Paul Cook and Ray Cochrane, who were injured when three horses fell in the sprint handicap, are claiming for loss of earnings against the track's owner, Doncaster Metropolitan Borough Council. Cook, who like Johnson has not race-ridden since the fall, is claiming pounds 280,000; Cochrane, who broke a collar-bone, is seeking pounds 41,000 for his spell on the sidelines which lasted only 19 days, but which included potentially lucrative rides in some valuable races.

Doncaster's disastrous week, in September 1989, began when the Cook-ridden Madraco fell when in front in the Portland. Two other horses were brought down, Cochrane's mount Tolo and Pendor Dancer, with Ian Johnson on board. Two days later, when another horse came down, the rest of the meeting had to be abandoned and the St Leger re-routed to Ayr eight days later.

Johnson and Cook suffered extensive injuries, while Madraco, who broke a leg, was eventually saved for stud duties.

The figures being claimed by Cook and Cochrane may appear high but the former, who broke a thumb, ribs, collar-bone and foot, had won over 1,500 races including the 1,000 Guineas and St Leger. He was only 43 at the time of the fall and, as Lester Piggott has proved, Flat jockeys can go on riding until well into their fifties.

Cochrane missed out on some plum winners, including Lucky Song who took the Group Two Park Hill Stakes and Legal Case, victorious in the Group Three Select Stakes at Goodwood.

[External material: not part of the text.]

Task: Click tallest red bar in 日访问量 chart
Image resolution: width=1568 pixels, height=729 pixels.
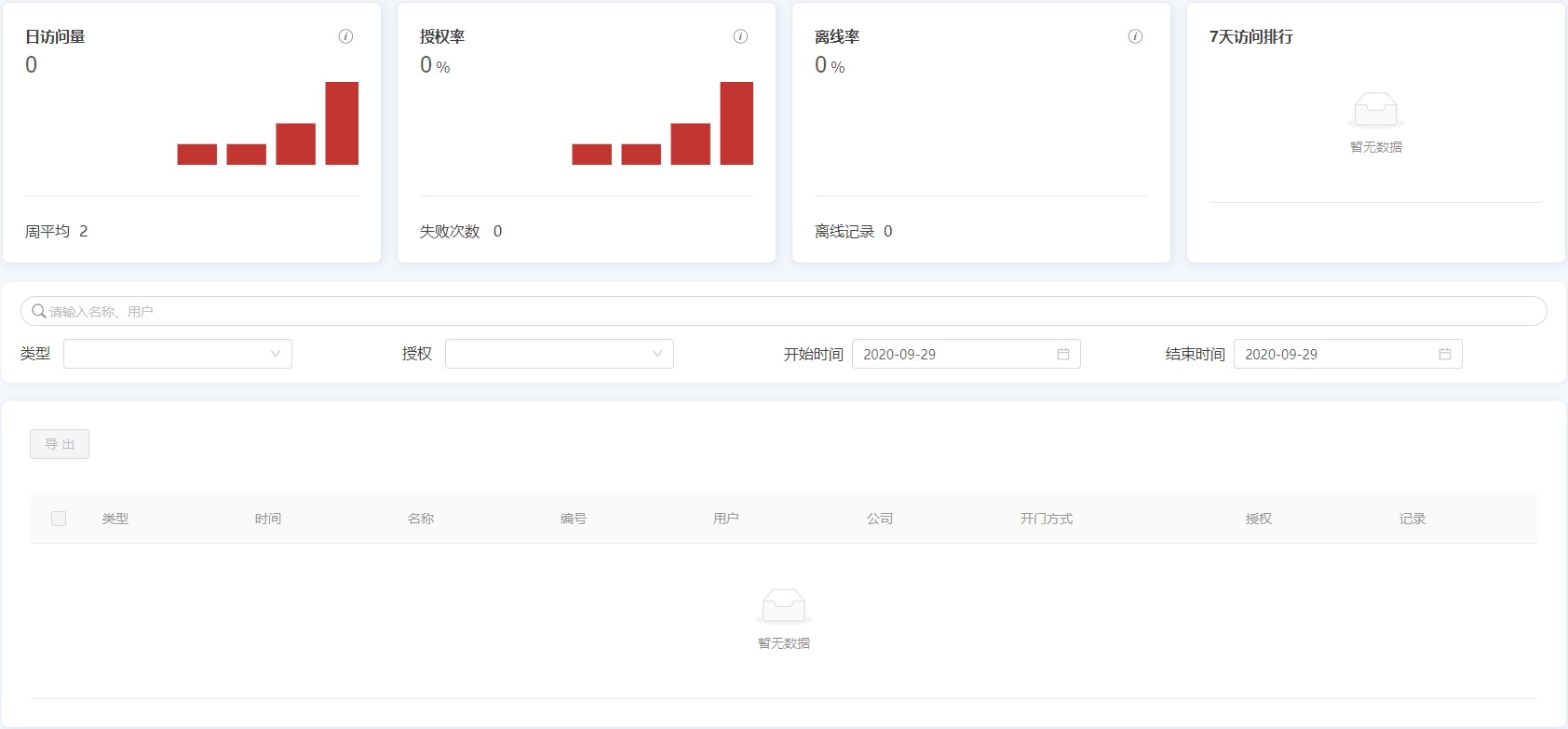Action: pyautogui.click(x=342, y=123)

The hearing, which is scheduled to last three days, is to decide whether Madraco suffered his injury spontaneously or as a result of weaknesses in the track caused by drainage work.

A detailed Jockey Club inquiry later found that the laying of a longitudinal drain in the months prior to the St Leger meeting had left voids in the ground under the surface, and it is being claimed that one of these caused Madraco to fall.

But the Jockey Club failed to reach a conclusion as to the cause of Madraco's fracture. Cook's counsel, Tim Charlton QC, argued yesterday that the fall was as a result of the ground imperfections.

Mr Charlton said: 'The central issue is what caused Madraco to fall. We say that the fall occurred when Madraco lost his footing on false ground.

'We say so because the (then) clerk of the course, Mr Pat Firth, had carried out draining works in July and August of the same year and a result of doing that was the formation of various voids covering the drains and a false nature of the turf on either side.

'This would be potentially dangerous to a galloping thoroughbred or, for that matter, a galloping carthorse.'

Cochrane was called as the first witness yesterday and then the court adjourned to study video recordings of the race in question at the Jockey Club's Portman Square headquarters.

Cochrane told the court: 'Horses will take every precaution to keep themselves from falling if they break a leg. The only time I have seen a horse go down was in America when one broke both front legs.'

Madraco's owner, Bernard Hampson, is also represented by Mr Charlton while Johnson will make a claim if liability against the council is proved. The hearing continues today.